» **Exercise**: The lines to copy run from the one containing "The height and" to the very end of the records; give them exactly, and only them, without pictures.

Extracted data entries
_ _ _ _
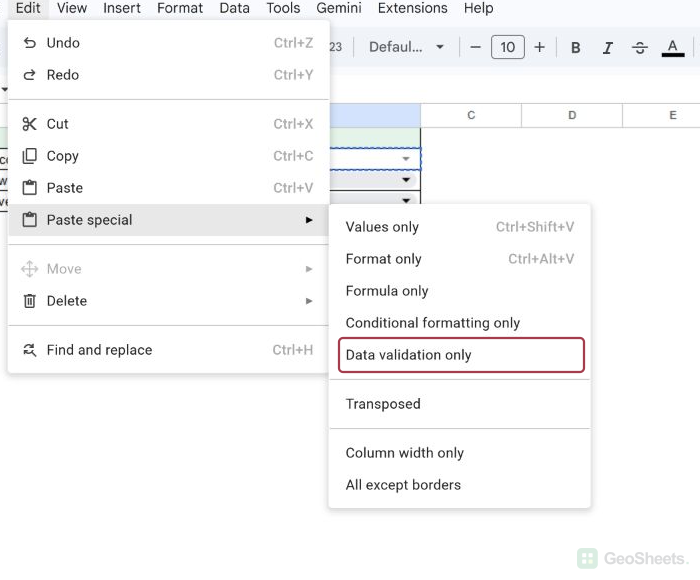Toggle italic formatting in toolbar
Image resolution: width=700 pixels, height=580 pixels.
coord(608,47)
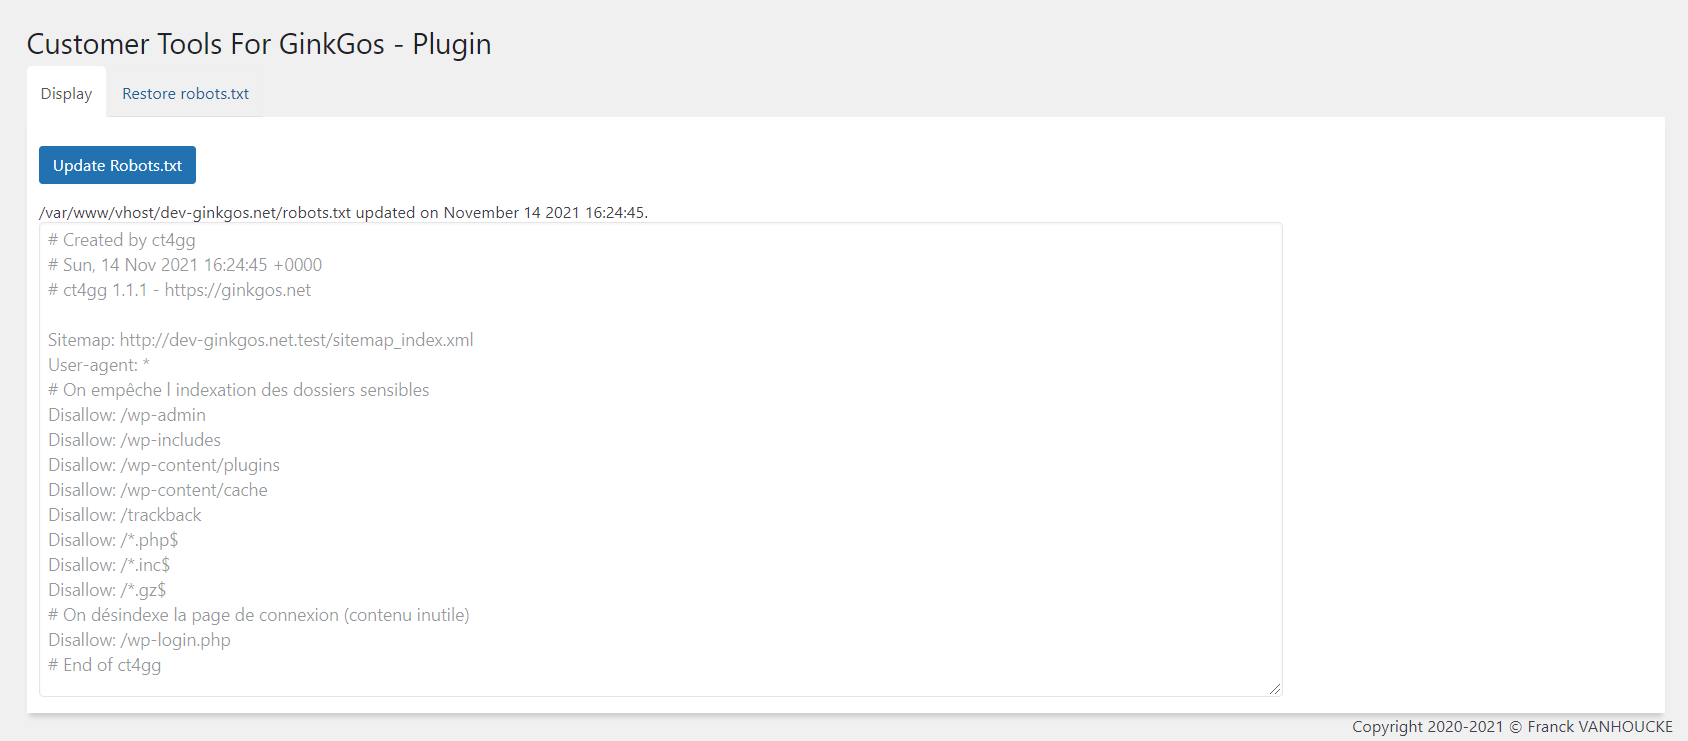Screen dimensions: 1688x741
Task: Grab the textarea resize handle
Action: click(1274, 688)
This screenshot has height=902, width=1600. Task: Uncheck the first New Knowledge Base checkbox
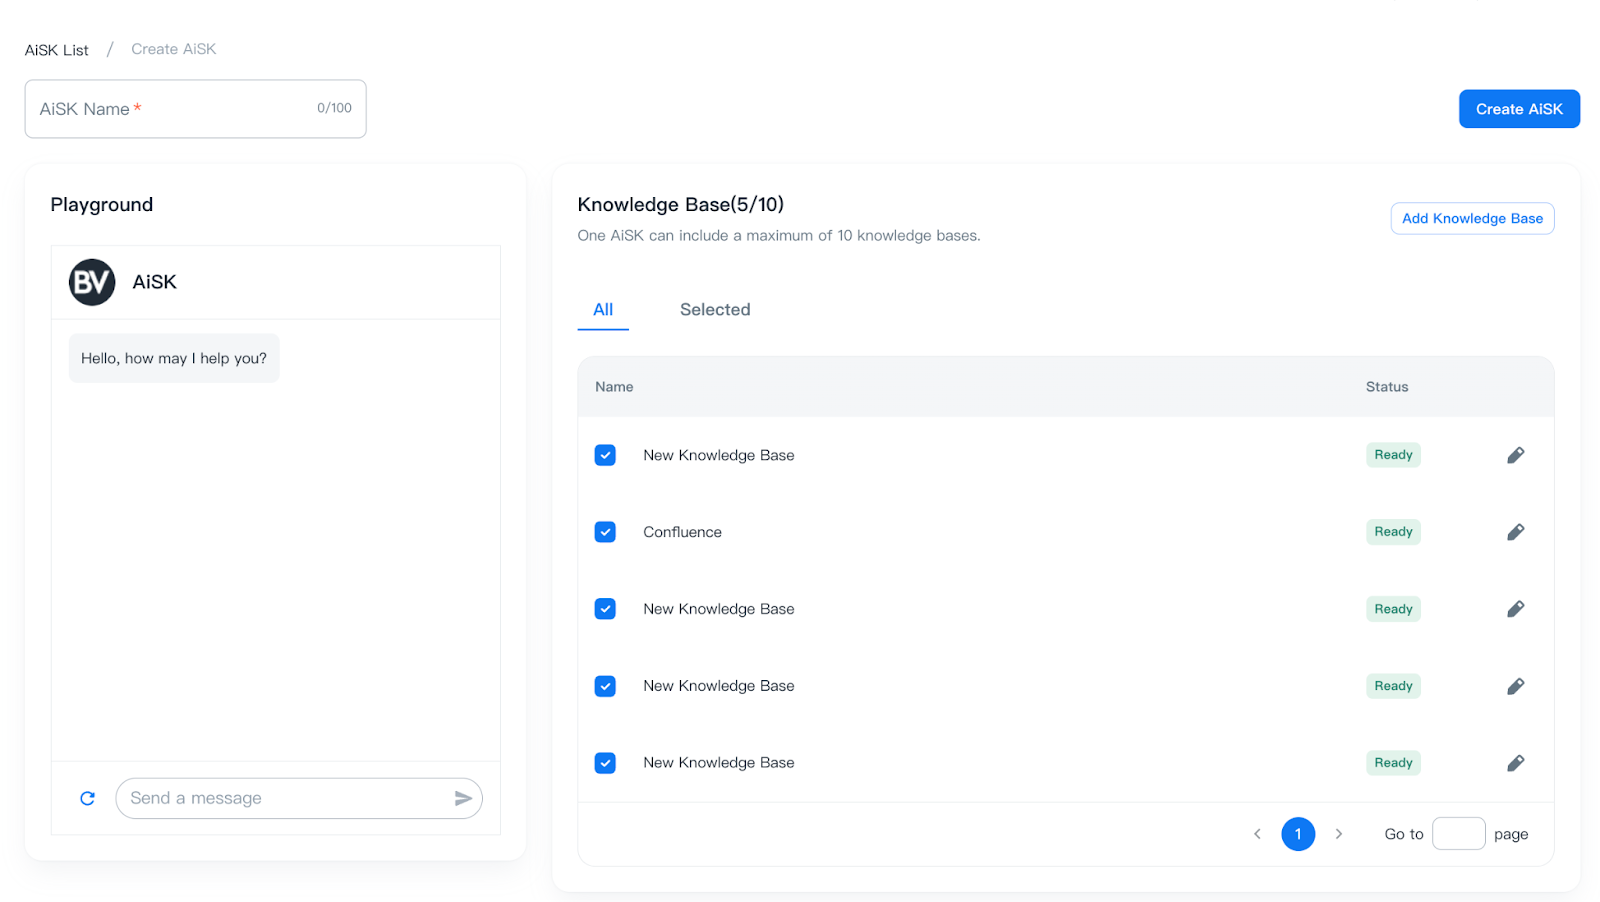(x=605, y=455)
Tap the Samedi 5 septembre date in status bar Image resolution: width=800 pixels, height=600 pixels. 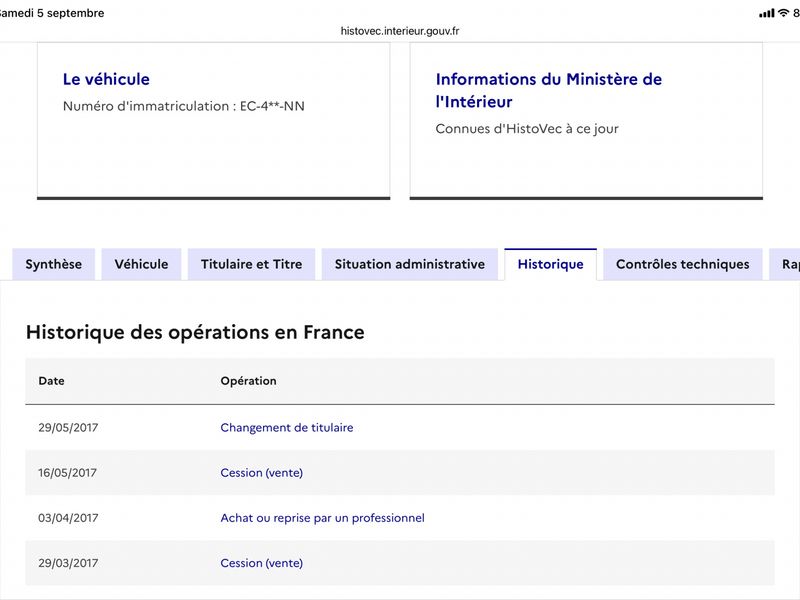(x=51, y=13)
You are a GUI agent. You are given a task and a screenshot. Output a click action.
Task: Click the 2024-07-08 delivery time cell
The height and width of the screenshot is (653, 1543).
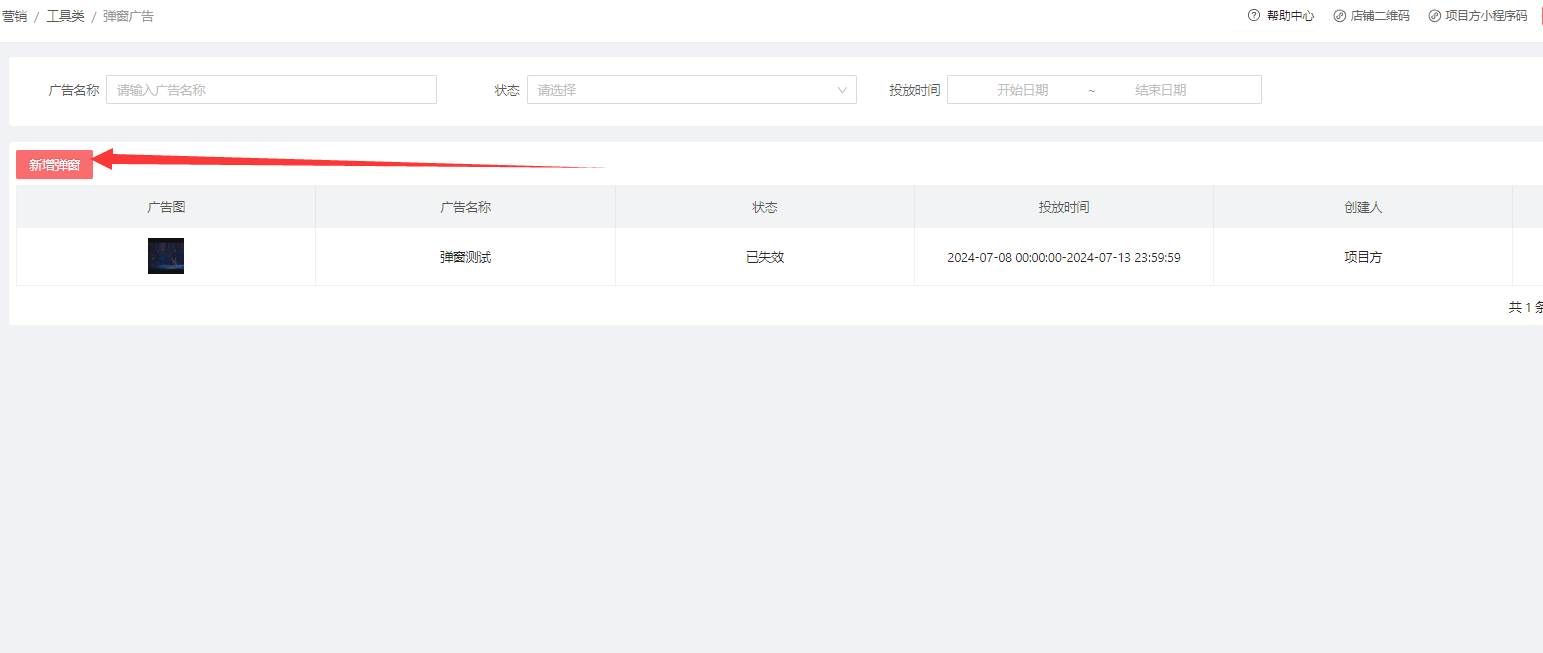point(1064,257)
_ _ _ _
» **Answer below**:
The height and width of the screenshot is (653, 1543).
point(1064,257)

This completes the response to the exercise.